Lavoratori stranieri, vecchi e donne, meglio se donna, vecchia e straniera: questo pare oggi prediligere il mercato del lavoro. Come è potuto succedere? Domanda difficile, cui lo stesso Ricolfi esista a dare risposta, trovandola in un parallelo con quanto successo in una precedente crisi, quella del 1964. Ma quello era un altro mondo, veramente. Esiste però una costante, con il modo di rispondere allora alla crisi. Come si sa, da una crisi si esce ristrutturando l’economia e il sistema produttivo, recuperando produttività e margini, ristrutturando le aziende, innovando il ciclo, spostando la produzione verso prodotti a maggior valore aggiunto, ecc., e a parità di carico fiscale, diminuendo i costi, in primis quello del lavoro. Quella della diminuzione del costo di lavoro (in un momento, per di più, di calo dei consumi), magari usando l’elusione e lavoro nero o sottopagato, è in realtà una scorciatoia che, passata la crisi economica , lascia i problemi irrisolti, anzi li aggrava, aumentando il divario con gli altri sistemi produttivi e le altre economie che invece hanno, durante la crisi, recuperato efficienza.
Se così stanno le cose, la responsabilità degli imprenditori italiani è grande. Certo le donne si pagano di meno, gli anziani sono più esperti e produttivi nel breve, gli stranieri si accontentano e fanno lavori che gli italiani non fanno più e in condizioni di lavoro peggiori. Ma se queste sono le “leve” esse possono aiutare a sopravvivere, non ha innovarsi e a guardare con ottimismo al futuro.

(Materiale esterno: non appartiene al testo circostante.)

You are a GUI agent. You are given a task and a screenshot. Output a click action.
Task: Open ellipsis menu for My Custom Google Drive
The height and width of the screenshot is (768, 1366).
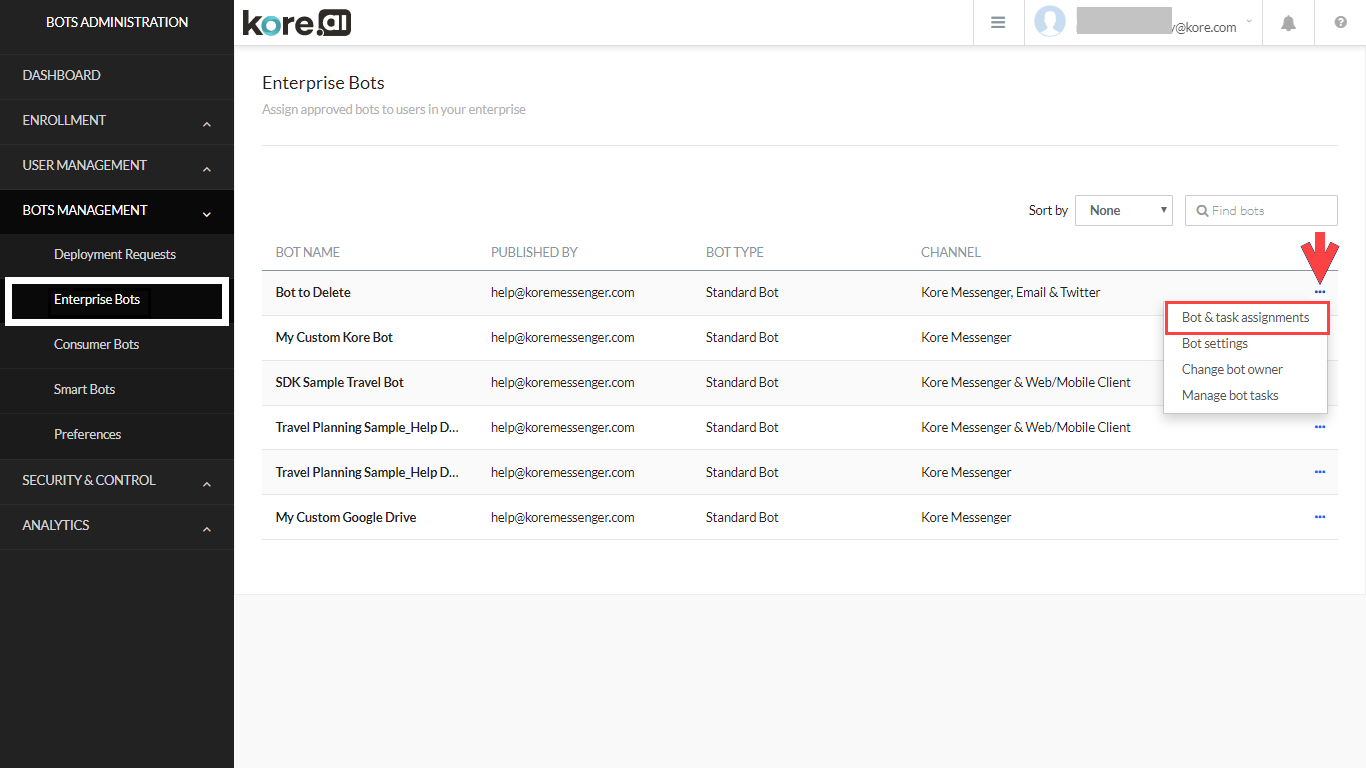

Né bastano le riforme annunciate da Renzi,( anche ammesso che riesca a farle), perché come sappiamo lo sviluppo economico e i posti di lavoro non si creano per decreto. Allora? Allora la ripresina italiana non solo è timida, ma illusoria. Si conferma che la storia non insegna nulla e che la classe dirigente italiana, in particolare gli imprenditori, purtroppo, non sembrano avere il respiro e il l pensiero lungo. Diversamente da quelli che sanno puntare al profitto oggi come presupposto del benessere di domani.